DATA RECORDS =>
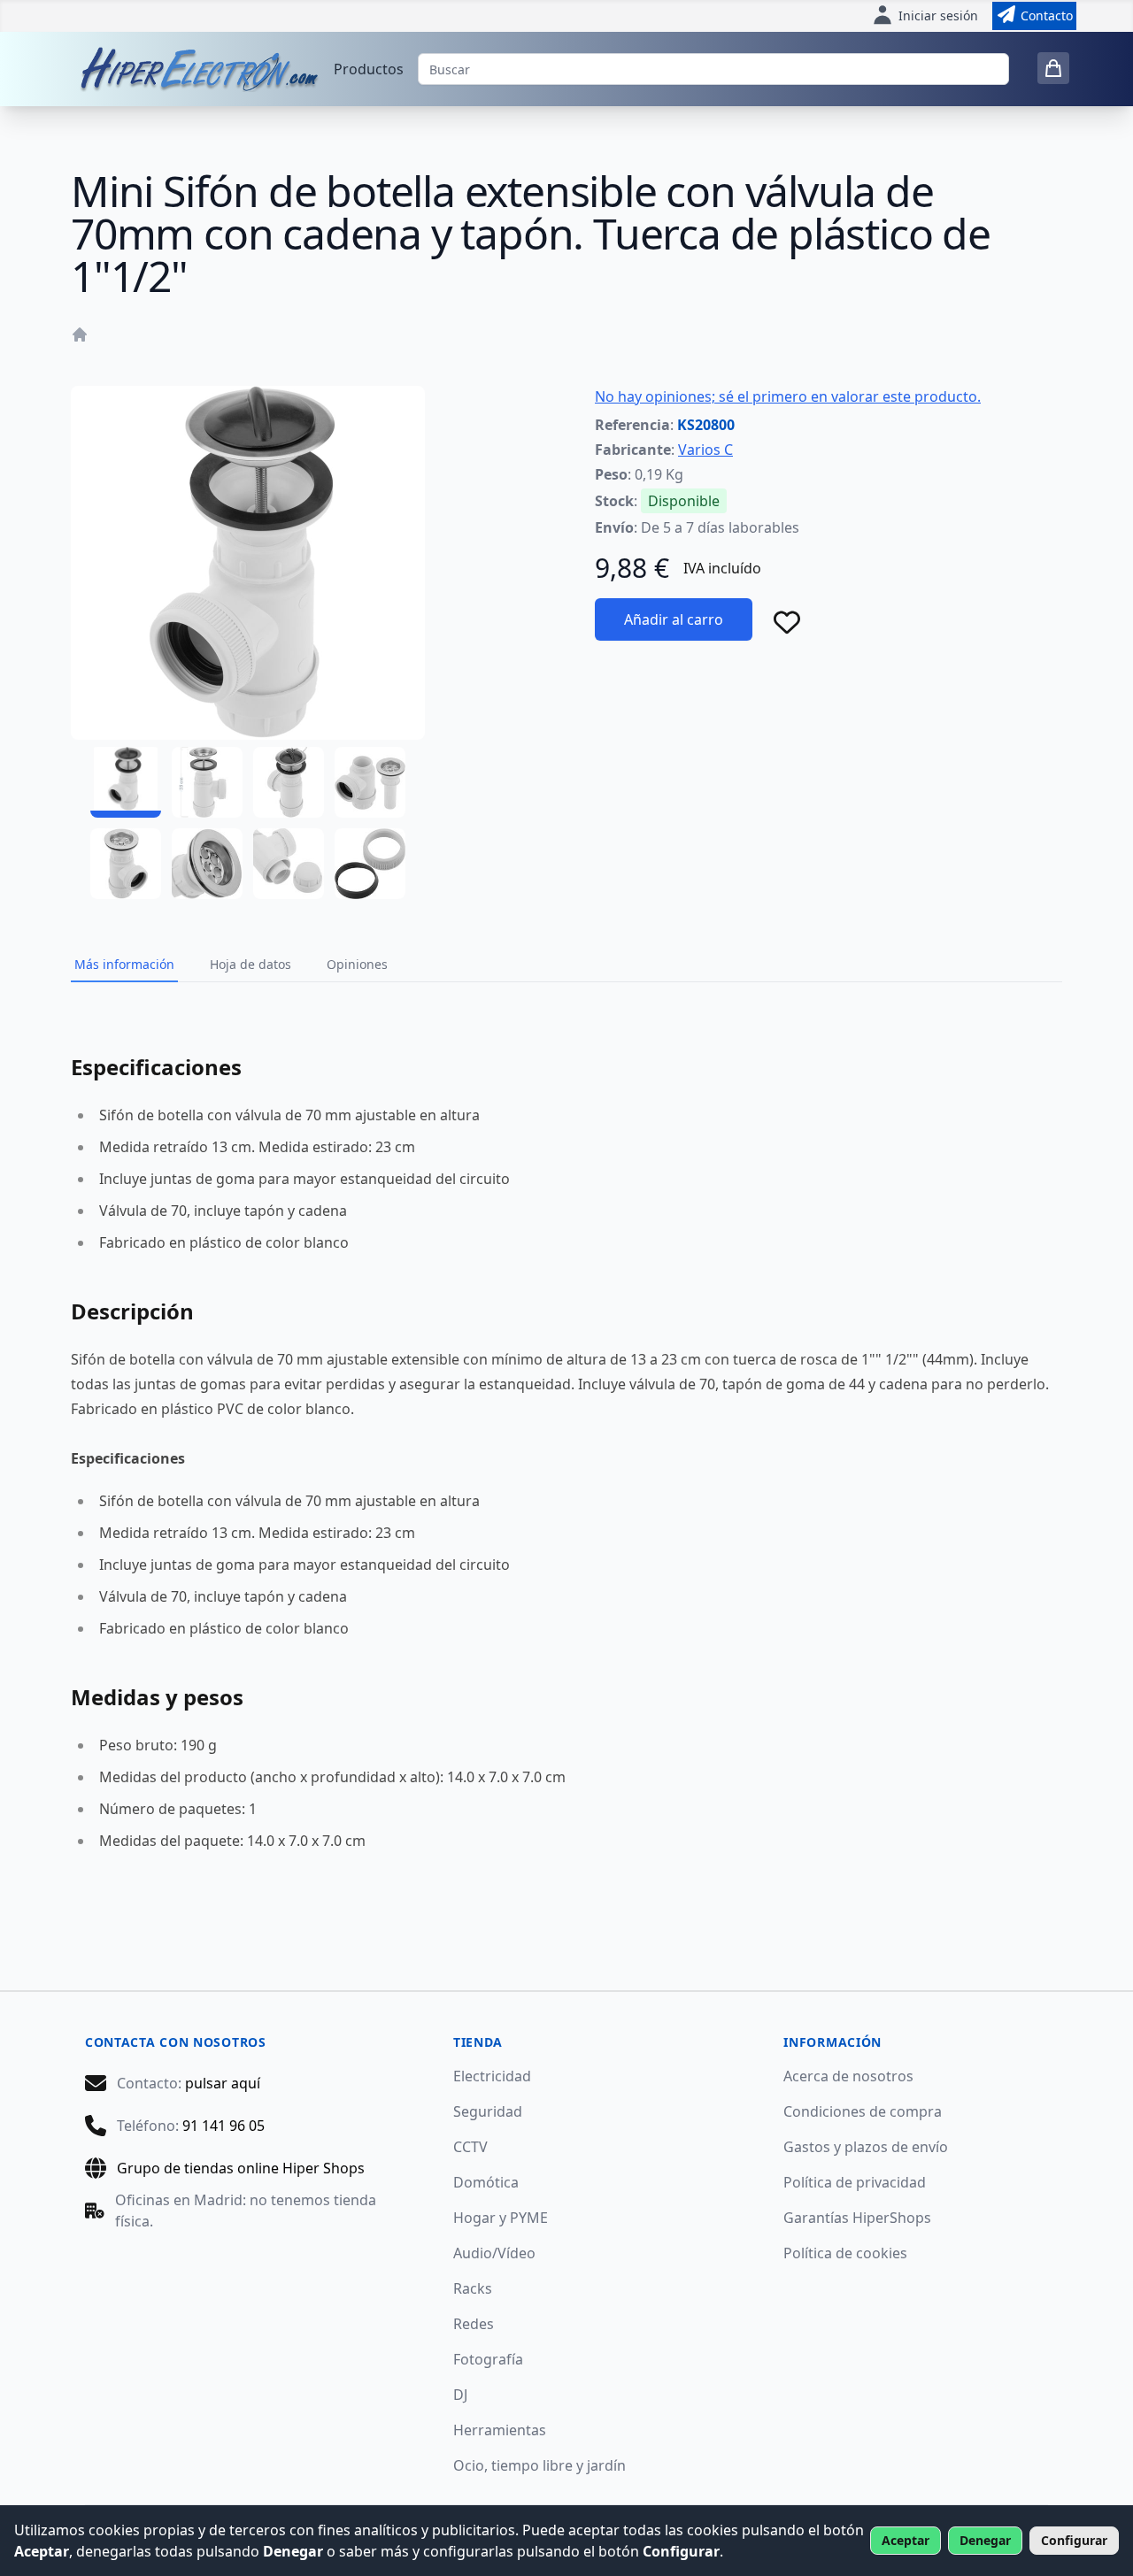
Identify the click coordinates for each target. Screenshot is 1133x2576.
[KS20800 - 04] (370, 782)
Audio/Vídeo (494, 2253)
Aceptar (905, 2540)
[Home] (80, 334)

---

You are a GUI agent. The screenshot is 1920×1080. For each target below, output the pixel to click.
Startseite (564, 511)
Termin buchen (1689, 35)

==

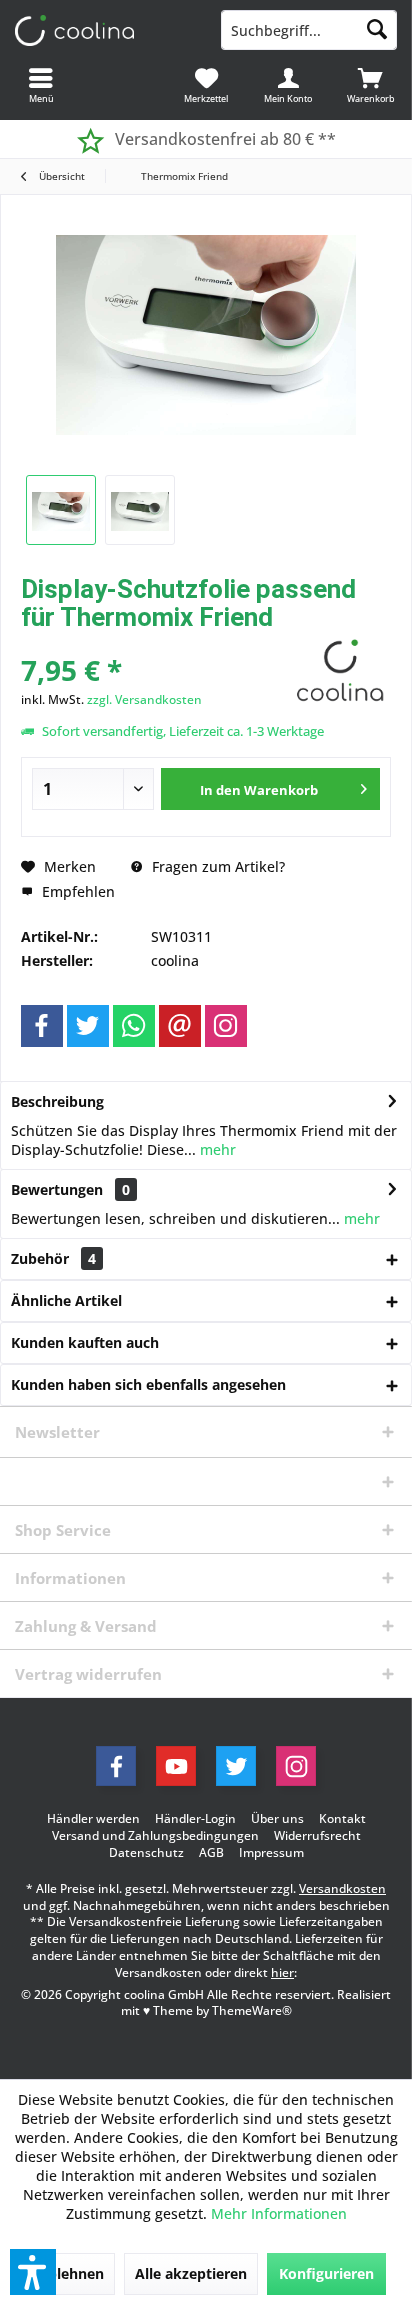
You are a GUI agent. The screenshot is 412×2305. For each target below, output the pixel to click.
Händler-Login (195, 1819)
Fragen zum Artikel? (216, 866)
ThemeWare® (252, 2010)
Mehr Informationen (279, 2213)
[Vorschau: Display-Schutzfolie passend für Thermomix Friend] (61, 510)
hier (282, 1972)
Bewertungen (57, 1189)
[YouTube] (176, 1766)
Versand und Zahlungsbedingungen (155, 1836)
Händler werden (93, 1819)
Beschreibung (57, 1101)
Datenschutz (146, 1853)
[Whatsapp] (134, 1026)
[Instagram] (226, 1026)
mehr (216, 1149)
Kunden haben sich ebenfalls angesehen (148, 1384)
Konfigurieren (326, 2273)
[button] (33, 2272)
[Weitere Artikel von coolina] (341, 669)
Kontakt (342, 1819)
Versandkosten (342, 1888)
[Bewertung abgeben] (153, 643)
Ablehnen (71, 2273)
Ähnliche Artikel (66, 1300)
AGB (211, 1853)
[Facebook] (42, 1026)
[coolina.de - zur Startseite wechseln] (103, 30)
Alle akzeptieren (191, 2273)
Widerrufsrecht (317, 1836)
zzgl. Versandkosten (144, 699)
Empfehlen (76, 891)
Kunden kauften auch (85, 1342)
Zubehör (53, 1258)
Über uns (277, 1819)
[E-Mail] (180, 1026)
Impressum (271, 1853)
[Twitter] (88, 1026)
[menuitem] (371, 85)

EXERCISE REQUIREMENTS =>
All that is wanted is the stretch of lines above from the one containing "Kunden kauften auch (85, 1342)" through the one containing "[menuitem] (371, 85)", duplicated exactly.

ANSWER TO THIS PROBLEM =>
Kunden kauften auch (85, 1342)
Zubehör (53, 1258)
Über uns (277, 1819)
[E-Mail] (180, 1026)
Impressum (271, 1853)
[Twitter] (88, 1026)
[menuitem] (371, 85)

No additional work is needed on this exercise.